Когда ему было сорок восемь, а мне двадцать один, я расстался с ним на три года. Я все ему простил, в том числе и эти его причуды. Понимал, что с детства его мучил комплекс неполноценности, и он от него так и не избавился. Корни неполноценности уходили в те времена, когда он поселился в Бжешко. Прямо из деревенской халупы отец попал в новые условия. В чем именно новые? Об этом он никогда не рассказывал.
Осень 1 939-го (продолжение)
Хмурым, мрачным ноябрьским днем я стоял в саду, когда кто-то пришел и сообщил мне, что вернулся отец.

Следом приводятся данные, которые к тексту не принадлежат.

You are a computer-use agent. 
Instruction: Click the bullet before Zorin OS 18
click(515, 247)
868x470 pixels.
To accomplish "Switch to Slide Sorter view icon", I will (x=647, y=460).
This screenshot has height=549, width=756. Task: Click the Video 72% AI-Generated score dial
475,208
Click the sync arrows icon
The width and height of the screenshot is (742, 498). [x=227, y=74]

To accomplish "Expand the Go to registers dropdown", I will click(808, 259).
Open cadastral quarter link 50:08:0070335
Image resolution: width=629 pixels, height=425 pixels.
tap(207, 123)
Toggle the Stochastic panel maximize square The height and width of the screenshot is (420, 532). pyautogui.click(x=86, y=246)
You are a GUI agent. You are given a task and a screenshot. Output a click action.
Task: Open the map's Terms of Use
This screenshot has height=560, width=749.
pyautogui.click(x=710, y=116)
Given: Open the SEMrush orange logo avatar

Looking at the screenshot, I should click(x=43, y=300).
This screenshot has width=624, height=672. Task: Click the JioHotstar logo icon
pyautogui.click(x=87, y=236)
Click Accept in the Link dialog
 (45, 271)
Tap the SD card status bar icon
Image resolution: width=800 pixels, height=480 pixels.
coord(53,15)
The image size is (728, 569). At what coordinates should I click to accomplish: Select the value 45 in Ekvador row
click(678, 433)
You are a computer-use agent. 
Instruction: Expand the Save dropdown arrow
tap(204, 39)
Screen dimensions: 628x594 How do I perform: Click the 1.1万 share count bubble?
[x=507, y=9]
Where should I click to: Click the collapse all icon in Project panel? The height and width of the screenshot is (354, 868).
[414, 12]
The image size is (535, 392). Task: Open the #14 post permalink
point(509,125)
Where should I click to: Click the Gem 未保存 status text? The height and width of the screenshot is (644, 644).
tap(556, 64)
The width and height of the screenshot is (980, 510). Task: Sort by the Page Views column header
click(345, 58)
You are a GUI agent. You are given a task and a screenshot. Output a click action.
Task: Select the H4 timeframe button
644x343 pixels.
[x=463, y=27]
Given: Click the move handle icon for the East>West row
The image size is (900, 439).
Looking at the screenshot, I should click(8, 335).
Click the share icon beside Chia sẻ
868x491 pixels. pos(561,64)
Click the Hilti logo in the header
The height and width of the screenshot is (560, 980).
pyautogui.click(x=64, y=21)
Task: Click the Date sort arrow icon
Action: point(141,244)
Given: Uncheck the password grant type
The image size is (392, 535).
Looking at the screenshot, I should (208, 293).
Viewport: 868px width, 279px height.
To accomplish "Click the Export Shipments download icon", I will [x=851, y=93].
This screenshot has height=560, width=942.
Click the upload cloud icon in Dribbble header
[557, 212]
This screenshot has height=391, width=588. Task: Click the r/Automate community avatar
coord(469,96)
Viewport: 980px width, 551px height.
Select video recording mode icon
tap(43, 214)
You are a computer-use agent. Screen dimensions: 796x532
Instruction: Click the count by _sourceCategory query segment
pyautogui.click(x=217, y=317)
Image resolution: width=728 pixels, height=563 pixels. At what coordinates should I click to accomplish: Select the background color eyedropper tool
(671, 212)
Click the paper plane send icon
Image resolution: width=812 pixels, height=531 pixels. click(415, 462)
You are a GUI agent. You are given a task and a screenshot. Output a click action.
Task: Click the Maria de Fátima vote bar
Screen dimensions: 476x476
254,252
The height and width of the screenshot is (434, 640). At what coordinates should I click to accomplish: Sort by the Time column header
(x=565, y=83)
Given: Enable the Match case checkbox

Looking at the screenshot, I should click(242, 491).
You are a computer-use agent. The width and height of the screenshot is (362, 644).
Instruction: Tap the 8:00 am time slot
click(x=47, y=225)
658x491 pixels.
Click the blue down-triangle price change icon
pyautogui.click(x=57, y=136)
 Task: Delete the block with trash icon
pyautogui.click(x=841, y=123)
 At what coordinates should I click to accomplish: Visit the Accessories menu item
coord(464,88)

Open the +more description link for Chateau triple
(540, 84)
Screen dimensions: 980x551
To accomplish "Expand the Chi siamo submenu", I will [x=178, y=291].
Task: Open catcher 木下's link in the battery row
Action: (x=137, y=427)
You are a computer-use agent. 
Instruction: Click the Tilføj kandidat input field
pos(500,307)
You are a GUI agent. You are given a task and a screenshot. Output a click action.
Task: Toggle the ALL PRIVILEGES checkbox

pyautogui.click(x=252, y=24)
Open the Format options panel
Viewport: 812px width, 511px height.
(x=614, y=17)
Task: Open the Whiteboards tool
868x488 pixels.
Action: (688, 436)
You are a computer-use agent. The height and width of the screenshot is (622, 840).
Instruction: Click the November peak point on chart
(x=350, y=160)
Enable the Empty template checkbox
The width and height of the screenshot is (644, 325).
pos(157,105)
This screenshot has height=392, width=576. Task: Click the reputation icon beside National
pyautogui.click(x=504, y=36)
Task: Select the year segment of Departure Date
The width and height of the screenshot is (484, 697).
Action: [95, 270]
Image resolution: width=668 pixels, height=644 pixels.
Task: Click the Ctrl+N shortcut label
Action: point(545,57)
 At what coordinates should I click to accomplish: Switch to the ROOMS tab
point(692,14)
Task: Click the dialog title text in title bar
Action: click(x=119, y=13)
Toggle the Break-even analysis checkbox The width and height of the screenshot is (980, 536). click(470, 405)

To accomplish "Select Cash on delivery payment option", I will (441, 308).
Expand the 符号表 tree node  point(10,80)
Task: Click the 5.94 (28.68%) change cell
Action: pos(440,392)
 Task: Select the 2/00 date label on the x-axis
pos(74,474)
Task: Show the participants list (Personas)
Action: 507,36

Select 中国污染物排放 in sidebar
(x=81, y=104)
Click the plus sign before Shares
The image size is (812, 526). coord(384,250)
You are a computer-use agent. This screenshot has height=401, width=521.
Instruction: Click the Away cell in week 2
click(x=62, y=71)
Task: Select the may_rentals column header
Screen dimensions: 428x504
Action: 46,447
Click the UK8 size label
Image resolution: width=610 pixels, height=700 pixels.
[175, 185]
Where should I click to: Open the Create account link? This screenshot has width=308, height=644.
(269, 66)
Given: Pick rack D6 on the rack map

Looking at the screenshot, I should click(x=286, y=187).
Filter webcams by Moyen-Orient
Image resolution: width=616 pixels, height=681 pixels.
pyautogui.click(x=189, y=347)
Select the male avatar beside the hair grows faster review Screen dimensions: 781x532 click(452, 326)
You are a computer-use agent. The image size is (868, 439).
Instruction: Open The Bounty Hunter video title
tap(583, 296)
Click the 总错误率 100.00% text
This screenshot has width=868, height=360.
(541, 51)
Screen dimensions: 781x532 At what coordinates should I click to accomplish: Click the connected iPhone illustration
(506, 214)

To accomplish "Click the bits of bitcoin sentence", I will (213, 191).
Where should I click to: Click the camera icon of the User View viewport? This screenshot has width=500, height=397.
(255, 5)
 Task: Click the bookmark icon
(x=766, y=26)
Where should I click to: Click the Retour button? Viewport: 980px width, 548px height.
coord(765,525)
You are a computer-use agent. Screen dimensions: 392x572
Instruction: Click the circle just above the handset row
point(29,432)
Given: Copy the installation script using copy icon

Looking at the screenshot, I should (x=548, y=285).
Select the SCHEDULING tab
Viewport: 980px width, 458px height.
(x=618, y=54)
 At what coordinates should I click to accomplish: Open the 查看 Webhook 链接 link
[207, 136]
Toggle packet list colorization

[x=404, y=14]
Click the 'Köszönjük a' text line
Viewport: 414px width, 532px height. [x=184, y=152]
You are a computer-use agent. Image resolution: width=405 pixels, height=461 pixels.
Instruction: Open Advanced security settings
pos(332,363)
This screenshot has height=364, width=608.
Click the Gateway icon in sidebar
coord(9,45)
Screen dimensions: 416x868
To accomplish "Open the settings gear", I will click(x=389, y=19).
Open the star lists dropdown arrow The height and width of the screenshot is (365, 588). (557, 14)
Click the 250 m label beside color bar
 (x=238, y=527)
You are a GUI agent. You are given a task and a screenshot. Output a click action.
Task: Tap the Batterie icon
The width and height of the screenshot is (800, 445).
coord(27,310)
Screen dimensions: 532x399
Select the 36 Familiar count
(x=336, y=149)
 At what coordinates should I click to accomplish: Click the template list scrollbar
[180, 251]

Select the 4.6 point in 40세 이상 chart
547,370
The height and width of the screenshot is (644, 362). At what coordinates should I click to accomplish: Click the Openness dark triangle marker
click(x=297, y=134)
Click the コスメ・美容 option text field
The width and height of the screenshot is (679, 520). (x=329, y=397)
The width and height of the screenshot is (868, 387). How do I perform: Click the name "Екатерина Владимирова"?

Вернулся до неузнаваемости изменившимся. В задрипанном пальтишке, небритый, нестриженый и похудевший; в глазах его отражалось одно — поражение. Поражение целого народа, поражение, перевернувшее всю его жизнь. Он напоминал мне дядю Юлиана, который месяцем раньше плакал, слушая радиосообщение из Варшавы. Под знаком этого поражения появился и дядя Казимеж. Призванный в армию как поручик, он участвовал в обороне Варшавы и переодетым вернулся домой. С тех пор поражение читалось на лицах всех мужчин в Польше. Выяснилось, что отец доехал со своим почтовым вагоном до Львова, но после подписания пакта Риббентропа — Молотова и с началом всеобщего хаоса ему пришлось пешком пробираться домой. Подробностей я так никогда и не узнал. В те времена взрослые уделяли детям мало внимания, и дети слушали взрослых украдкой, дополняя потом обрывки услышанного собственным воображением.
Решили, что отец пока не будет раскрываться немцам как почтовый служащий. Останется в Боженчине, подождет развития событий. Англия и Франция тогда уже объявили войну Германии, но оставались «в состоянии готовности». Советский Союз завоевывал и никак не мог завоевать мужественную Финляндию, а остальные ждали, что предпримет Гитлер. Зима обещала быть суровой. Одна из тяжелых военных зим, когда температура опускалась ниже сорока.
Тем временем наша семья съезжалась в Боженчин. Из Иновроцлава приехала моя тетка с мужем и двумя маленькими детьми. Их вышвырнули из собственного дома в чем были, не дав на сборы и двух часов. Ее муж по фамилии Фенглер, немец по происхождению, спасался от Рейха, избегая статуса фольксдойча. Вместе нас было уже шестеро взрослых и шестеро детей — если считать меня ребенком — на одну комнату с двумя окнами, двумя кроватями и маленькой кухней. В кухне на ночь раскладывали постель, но теснота все равно была ужасная. Дед с женой занимали другую комнату, отделенную от нашей половины верандой и второй дверью. Отношения между нами были прохладные. Каждую минуту дверь из «той» комнаты открывалась, и на пороге показывалась «жена отца», то есть моего деда. Она проходила через нашу комнату, поднималась по трем ступенькам в кухню, становилась у печи, что-то стряпала, а затем проходила обратно и исчезала за дверью. Готовили у печи совместно, хотя разную еду — для них и для нас. Они ели в своей комнате, куда никого из нас не допускали.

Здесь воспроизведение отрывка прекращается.